▸ EXERCISE AIM
Reproduce every line of the records below word for word, omitting the pictures.

-- START OF RECORDS PROVIDED --

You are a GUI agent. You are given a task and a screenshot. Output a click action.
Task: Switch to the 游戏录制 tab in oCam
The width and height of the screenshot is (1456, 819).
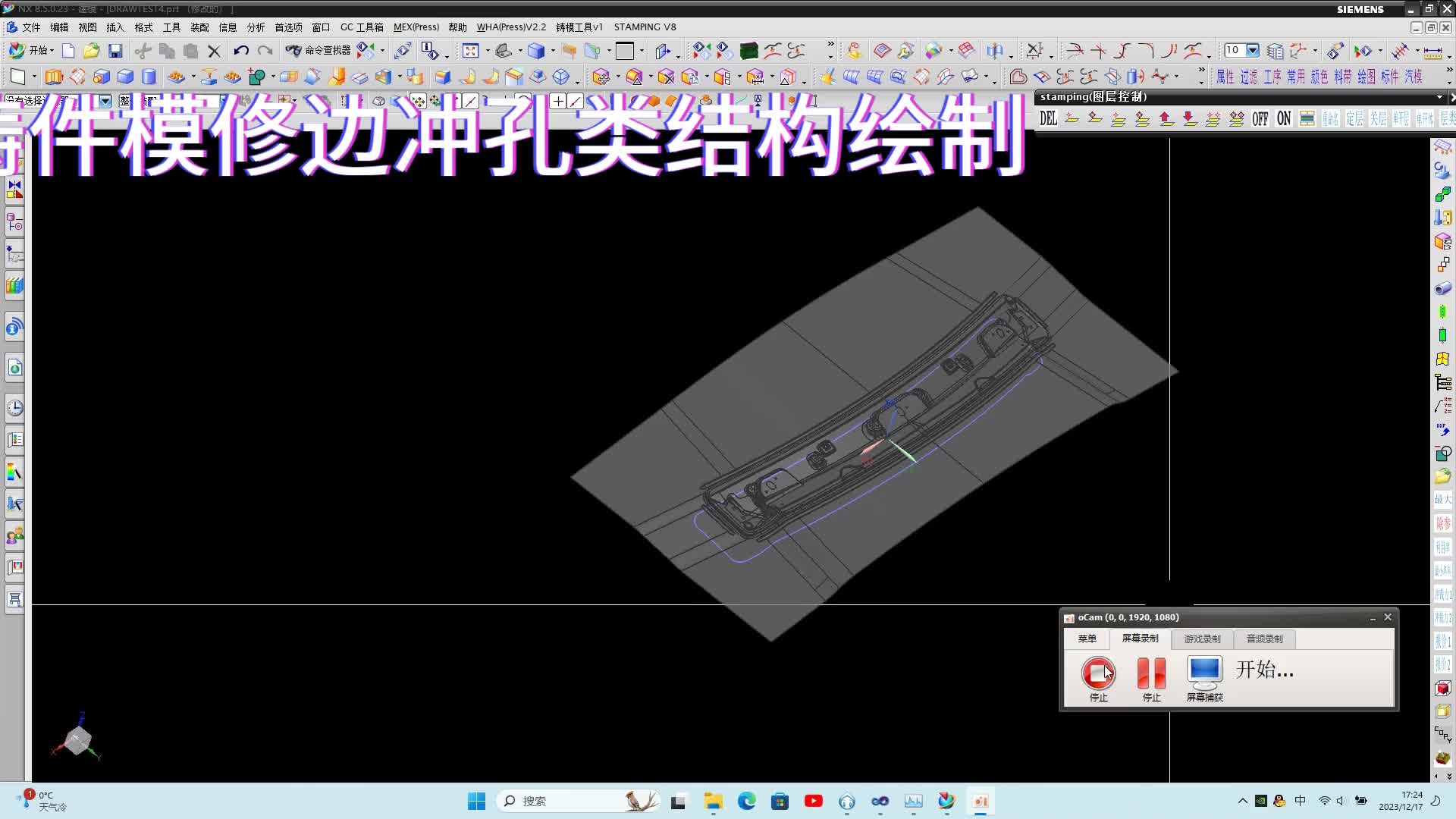click(1202, 639)
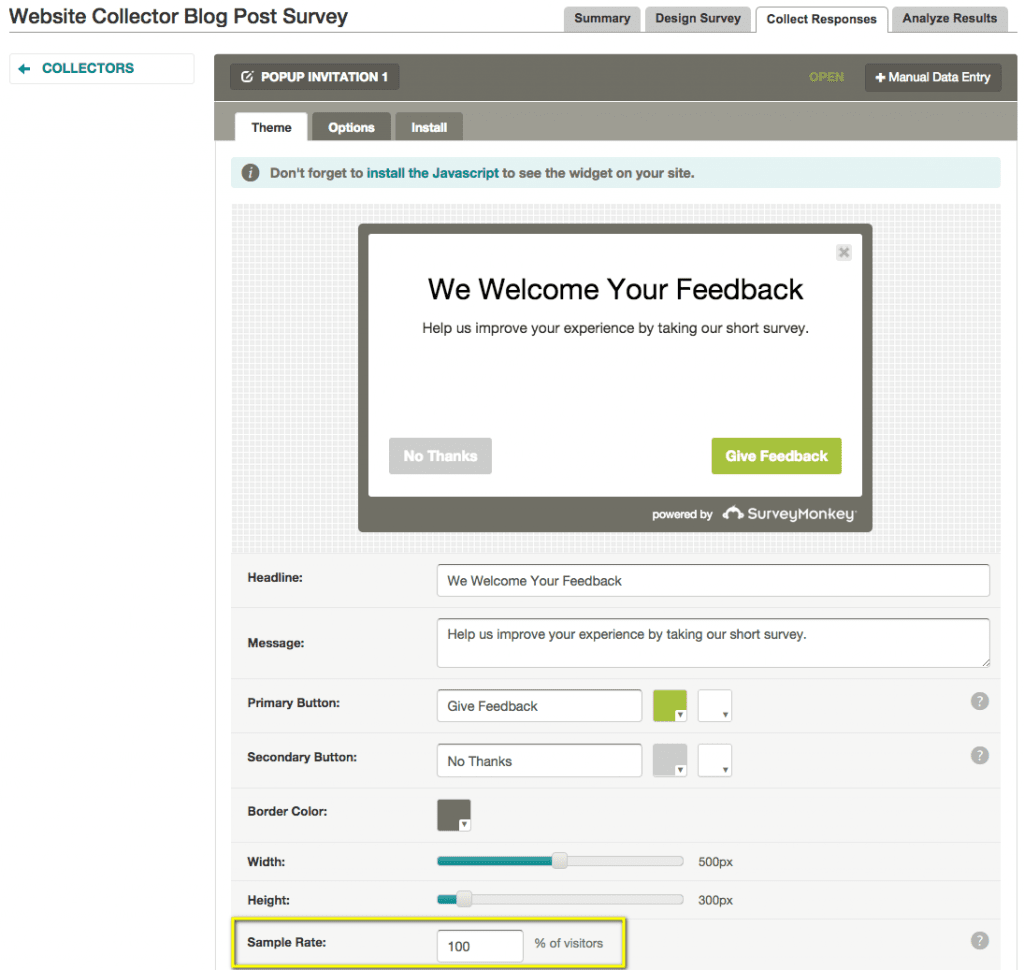Open the help icon beside Sample Rate
The image size is (1024, 970).
[980, 940]
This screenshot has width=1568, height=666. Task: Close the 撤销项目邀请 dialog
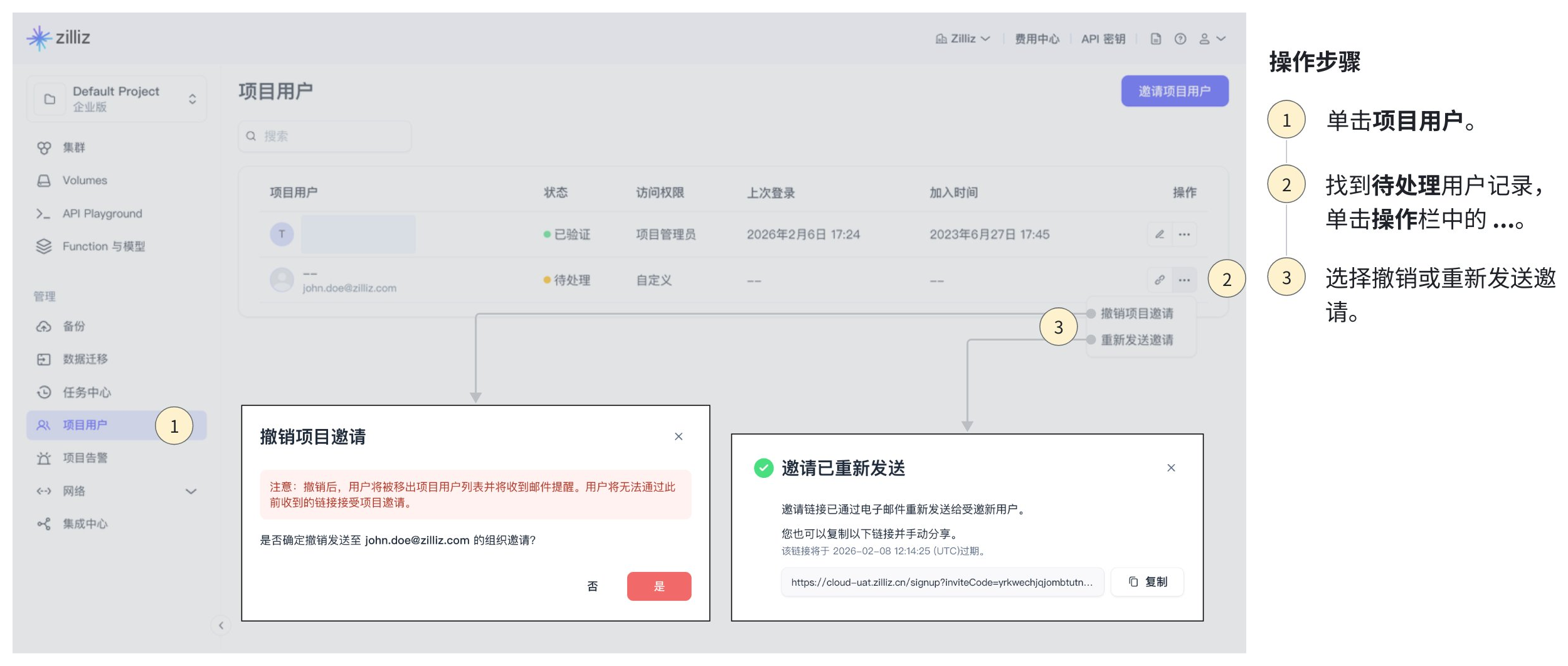coord(678,436)
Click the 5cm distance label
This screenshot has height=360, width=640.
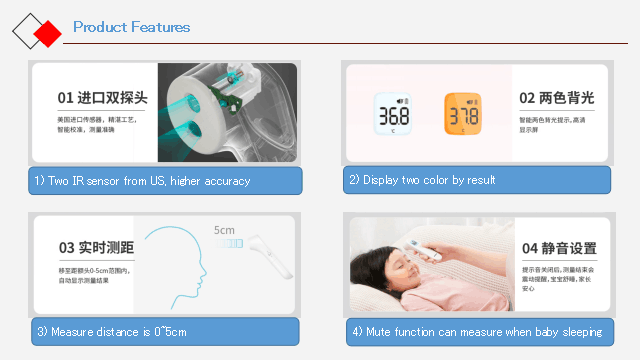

-- END OF RECORDS PROVIDED --

▸ TASK OUTPUT
You are a GUI agent. You are given a task and a screenshot. Output a click action.
Task: Switch to the 游戏录制 tab in oCam
The width and height of the screenshot is (1456, 819).
click(1202, 639)
Open the help icon beside Sample Rate
The image size is (1024, 970).
[980, 940]
This screenshot has width=1568, height=666. Task: Close the 撤销项目邀请 dialog
coord(678,436)
Click the 5cm distance label
This screenshot has height=360, width=640.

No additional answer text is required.